Mitochondrial Calcium Uniporter-Mediated Regulation of the SIRT3/GSK3β/β-Catenin Signaling Pathway in Vascular Remodeling.

Calcium homeostasis plays a crucial role in regulating the phenotype of vascular smooth muscle cells (VSMCs) and vascular remodeling. This study aims to investigate the role of the mitochondrial calcium uniporter (MCU), which facilitates the uptake of Ca into the mitochondria, in vascular remodeling and its underlying regulatory mechanisms. Vascular remodeling in rats was induced through either 21-day hindlimb unloading (HU) or 21-day angiotensin II (Ang II) infusion (0.7 mg/kg/day). Phenotypic switching of VSMCs and vascular remodeling were assessed. To induce phenotypic switching and clarify the underlying regulatory mechanisms, VSMCs were treated with Ang II (100 μmol/L).

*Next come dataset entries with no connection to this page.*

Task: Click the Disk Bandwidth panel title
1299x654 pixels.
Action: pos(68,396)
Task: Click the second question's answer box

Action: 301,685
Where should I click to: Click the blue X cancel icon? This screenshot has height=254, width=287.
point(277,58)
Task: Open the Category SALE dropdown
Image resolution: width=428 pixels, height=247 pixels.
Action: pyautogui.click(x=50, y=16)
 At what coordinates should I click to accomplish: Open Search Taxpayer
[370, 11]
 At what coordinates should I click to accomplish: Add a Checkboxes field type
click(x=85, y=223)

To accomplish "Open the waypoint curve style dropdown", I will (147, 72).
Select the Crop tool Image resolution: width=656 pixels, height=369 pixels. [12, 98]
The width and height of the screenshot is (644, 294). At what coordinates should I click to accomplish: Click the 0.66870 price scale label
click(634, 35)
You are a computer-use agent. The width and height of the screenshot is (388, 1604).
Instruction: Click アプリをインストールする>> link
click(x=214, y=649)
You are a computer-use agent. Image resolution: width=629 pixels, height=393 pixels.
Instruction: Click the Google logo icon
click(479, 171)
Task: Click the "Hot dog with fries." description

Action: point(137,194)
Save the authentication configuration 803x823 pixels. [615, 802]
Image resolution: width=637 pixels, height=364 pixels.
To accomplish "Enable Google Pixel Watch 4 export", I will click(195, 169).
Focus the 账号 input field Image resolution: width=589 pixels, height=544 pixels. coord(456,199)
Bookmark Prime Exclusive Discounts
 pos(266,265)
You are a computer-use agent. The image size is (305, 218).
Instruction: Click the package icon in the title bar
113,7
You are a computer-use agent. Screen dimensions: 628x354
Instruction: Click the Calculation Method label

Gene manipulation was performed using plasmids, lentivirus, and adeno-associated virus serotype 9 (AAV9). Mitochondrial oxidative stress, Ca distribution, and the expression of MCU, SIRT3, GSK3β, and β-catenin, along with GSK3β activity, SIRT3 ubiquitination, and GSK3β acetylation, were evaluated. The expression of MCU and SIRT3 in rat cerebral arteries was downregulated following HU and Ang II administration, which resulted in an increase in cytoplasmic Ca, a decrease in mitochondrial Ca, and a shift toward a synthetic phenotype in VSMCs. In vitro, Ang II treatment of VSMCs led to reduced expression of MCU, SIRT3, and GSK3β, and increased nuclear translocation of β-catenin. Knockdown of MCU caused an increase in cytoplasmic Ca and a reduction in mitochondrial Ca, while MCU overexpression had the opposite effect, decreasing cytoplasmic Ca and increasing mitochondrial Ca. Additionally, MCU overexpression decreased SIRT3 ubiquitination, mitochondrial oxidative stress, GSK3β acetylation, nuclear translocation of β-catenin, and VSMC phenotypic switching-these effects were blocked by SIRT3 knockdown. Moreover, MCU overexpression partially mitigated vascular remodeling in HU and hypertensive rats by inhibiting the GSK3β/β-catenin pathway and preserving SIRT3. Ang II regulates MCU protein expression, which is reduced in the HU and Ang II-induced hypertensive rat cerebral arteries. This reduction impairs cellular Ca buffering and promotes mitochondrial oxidative stress. The stress response triggers the downstream degradation of SIRT3, which subsequently inhibits the activity of GSK3β via acetylation and promotes the nuclear translocation of β-catenin, thereby facilitating phenotypic switching and vascular remodeling.